As a result, it is possible to improve robustness to transmission errors.
[0040] Further, for example, it is also possible to set the size of the encoded code of
the extension function at the terminal. By this means, it is possible for the user
of the terminal to select the extent of the addition function. For example, it is
possible to select a frequency band width of the extended band from either 7 kHz,
10 kHz or 15 kHz.
[0041] FIG.6A and FIG. 6B are block diagrams showing configuration examples of the speech
decoding apparatus corresponding to speech encoding apparatus 100. FIG.6A shows an
example of speech decoding apparatus 150 that is not compatible with the function
extension, and FIG. 6B shows an example of speech decoding apparatus 160 compatible
with this function extension. Components that are identical are assigned the same
reference numerals.
[0042] At speech decoding apparatus 150, packet separating section 151 separates encoded
code I' from the received packet. Decoding section 152 then carries out decoding processing
of encoded code I'. D/A converting section 153 converts decoded signal X' obtained
as a result to an analog signal, and outputs a decoded speech signal. On the other
hand, at speech decoding apparatus 160, bit extraction section 161 extracts extension
code bit J from encoded code I' outputted from packet separating section 151. Function
extension decoding section 162 decodes extracted bit J, obtains information relating
to the extension function, and outputs the information to decoding section 163. Decoding
section 163 decodes encoded code I' (the same as the encoded code outputted from packet
separating section 151) outputted from bit extraction section 161 using the extension
function based on information outputted from function extension decoding section 162.
The encoded code inputted to decoding sections 152 and 163 is also I' in both cases,
and the difference is that encoded code I' is decoded using the extension function,
or is encoded without using the extension function.
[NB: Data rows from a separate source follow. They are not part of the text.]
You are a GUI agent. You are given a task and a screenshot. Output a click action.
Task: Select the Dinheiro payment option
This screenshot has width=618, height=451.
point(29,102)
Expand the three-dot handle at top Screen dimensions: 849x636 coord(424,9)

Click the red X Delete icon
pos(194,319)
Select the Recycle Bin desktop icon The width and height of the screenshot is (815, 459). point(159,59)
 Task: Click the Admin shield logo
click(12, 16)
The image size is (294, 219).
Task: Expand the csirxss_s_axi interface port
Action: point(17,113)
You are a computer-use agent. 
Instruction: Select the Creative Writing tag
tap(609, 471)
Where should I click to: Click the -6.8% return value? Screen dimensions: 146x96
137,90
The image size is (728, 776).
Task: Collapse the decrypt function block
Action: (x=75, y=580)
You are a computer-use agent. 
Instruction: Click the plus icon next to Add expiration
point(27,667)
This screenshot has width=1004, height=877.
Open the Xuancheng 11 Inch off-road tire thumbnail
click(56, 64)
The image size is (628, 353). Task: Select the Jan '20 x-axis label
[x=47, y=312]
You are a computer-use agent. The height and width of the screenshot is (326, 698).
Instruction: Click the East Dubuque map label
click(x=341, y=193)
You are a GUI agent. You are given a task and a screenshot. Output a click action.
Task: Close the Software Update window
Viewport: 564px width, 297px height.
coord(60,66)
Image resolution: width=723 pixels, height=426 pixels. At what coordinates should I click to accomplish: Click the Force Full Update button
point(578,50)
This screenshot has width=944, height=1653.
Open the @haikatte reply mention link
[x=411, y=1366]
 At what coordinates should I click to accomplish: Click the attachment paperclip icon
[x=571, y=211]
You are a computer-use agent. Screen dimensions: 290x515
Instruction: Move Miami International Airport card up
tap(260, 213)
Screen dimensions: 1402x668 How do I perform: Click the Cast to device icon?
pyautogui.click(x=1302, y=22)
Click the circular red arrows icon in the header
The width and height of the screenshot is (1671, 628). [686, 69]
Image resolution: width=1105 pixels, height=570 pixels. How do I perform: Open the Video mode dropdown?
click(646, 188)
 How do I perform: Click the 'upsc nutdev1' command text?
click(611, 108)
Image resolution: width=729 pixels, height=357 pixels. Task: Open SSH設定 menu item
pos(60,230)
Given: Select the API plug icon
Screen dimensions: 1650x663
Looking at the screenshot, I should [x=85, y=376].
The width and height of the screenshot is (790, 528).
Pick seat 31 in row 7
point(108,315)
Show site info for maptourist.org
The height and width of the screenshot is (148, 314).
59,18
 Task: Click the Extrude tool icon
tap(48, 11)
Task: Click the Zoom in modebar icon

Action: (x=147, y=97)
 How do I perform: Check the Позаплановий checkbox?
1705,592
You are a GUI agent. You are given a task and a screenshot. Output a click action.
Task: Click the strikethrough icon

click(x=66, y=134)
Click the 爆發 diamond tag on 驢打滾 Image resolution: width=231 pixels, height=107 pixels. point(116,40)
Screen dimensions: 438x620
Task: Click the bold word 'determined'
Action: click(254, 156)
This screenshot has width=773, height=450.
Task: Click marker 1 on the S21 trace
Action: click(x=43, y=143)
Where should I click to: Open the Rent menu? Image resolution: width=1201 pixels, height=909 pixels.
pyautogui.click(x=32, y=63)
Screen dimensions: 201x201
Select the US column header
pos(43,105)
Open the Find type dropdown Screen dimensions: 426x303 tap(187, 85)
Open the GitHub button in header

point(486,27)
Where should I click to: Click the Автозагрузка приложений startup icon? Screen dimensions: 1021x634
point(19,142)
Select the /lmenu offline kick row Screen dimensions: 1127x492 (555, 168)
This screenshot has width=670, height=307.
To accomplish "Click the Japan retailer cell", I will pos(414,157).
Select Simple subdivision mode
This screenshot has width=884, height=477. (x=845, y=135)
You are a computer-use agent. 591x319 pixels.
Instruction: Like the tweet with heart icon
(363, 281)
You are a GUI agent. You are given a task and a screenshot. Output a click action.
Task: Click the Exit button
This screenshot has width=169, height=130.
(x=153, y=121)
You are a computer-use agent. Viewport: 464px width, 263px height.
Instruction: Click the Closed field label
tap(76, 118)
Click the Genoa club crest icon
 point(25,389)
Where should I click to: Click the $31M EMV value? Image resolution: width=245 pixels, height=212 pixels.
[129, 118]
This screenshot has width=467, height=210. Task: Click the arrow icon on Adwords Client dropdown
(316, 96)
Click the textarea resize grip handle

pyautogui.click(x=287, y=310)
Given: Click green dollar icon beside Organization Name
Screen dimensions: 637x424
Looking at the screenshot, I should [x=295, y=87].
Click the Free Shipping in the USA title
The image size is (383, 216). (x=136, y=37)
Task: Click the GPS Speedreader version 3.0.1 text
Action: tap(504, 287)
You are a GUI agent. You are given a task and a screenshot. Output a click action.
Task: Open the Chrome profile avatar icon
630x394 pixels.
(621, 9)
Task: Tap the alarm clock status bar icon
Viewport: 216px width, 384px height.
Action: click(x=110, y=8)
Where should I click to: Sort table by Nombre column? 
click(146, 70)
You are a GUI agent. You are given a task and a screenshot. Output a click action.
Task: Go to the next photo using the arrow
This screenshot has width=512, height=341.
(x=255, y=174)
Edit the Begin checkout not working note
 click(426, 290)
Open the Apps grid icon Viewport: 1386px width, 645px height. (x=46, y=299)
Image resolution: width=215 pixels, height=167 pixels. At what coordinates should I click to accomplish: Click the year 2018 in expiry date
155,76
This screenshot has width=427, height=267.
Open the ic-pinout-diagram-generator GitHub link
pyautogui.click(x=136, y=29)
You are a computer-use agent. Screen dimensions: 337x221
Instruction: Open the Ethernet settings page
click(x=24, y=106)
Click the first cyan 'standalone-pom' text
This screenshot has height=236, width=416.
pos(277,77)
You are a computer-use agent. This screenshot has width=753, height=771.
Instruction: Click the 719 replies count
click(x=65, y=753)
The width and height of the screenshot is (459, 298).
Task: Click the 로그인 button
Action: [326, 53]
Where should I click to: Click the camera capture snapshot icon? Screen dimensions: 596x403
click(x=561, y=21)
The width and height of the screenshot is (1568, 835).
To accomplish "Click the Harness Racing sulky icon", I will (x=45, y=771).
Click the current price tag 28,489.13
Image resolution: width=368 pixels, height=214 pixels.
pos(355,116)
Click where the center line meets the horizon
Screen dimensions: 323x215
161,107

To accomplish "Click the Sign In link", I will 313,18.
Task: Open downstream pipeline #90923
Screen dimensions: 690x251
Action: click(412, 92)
At this time, the speech signal
obtained by speech decoding apparatus 160 and the speech signal obtained by speech
decoding apparatus 150 are in a state in which a transmission path error occurs in
the information of the LSB. As a result, deterioration of the speech quality occurs
in the decoded signal due to LSB reception errors, but the extent of this speech deterioration
is small.
(Embodiment 2)
[0043] The speech encoding apparatus according to Embodiment 2 of the present invention
carries out speech encoding using the CELP scheme. As typical examples of CELP, there
are G.729, AMR, and AMR-WB, etc. The speech encoding apparatus has the same basic
configuration as speech encoding apparatus 100 shown in Embodiment 1, and a description
of the same portions will be omitted.
[0044] FIG.7 is a block diagram showing the main configuration of encoding section 201 within
the speech encoding apparatus according to this embodiment.
[0045] Information relating to the internal states of adaptive codebook 219 and auditory
weighting synthesis filter 215 is provided to update section 211. Update section 211
then updates information relating to the internal states of adaptive codebook 219
and auditory weighting synthesis filter 215.
[0046] LPC coefficients for the speech signal inputted to encoding section 201 is then obtained
at LPC analyzing section 212. The LPC coefficients are used in order to improve auditory
quality, and are provided to auditory weighting filter 216 and auditory weighting
synthesis filter 215. Further, at the same time, the LPC coefficients are also supplied
to LPC quantizing section 213, and LPC quantizing section 213 converts the LPC coefficients
to a parameter appropriate for quantization, such as LSP coefficients, and carries
out quantization. An index obtained by this quantization is then provided to multiplex
section 225 and LPC decoding section 214. LPC decoding section 214 calculates the
LSP coefficients after quantization from the encoded code and converts to LPC coefficients.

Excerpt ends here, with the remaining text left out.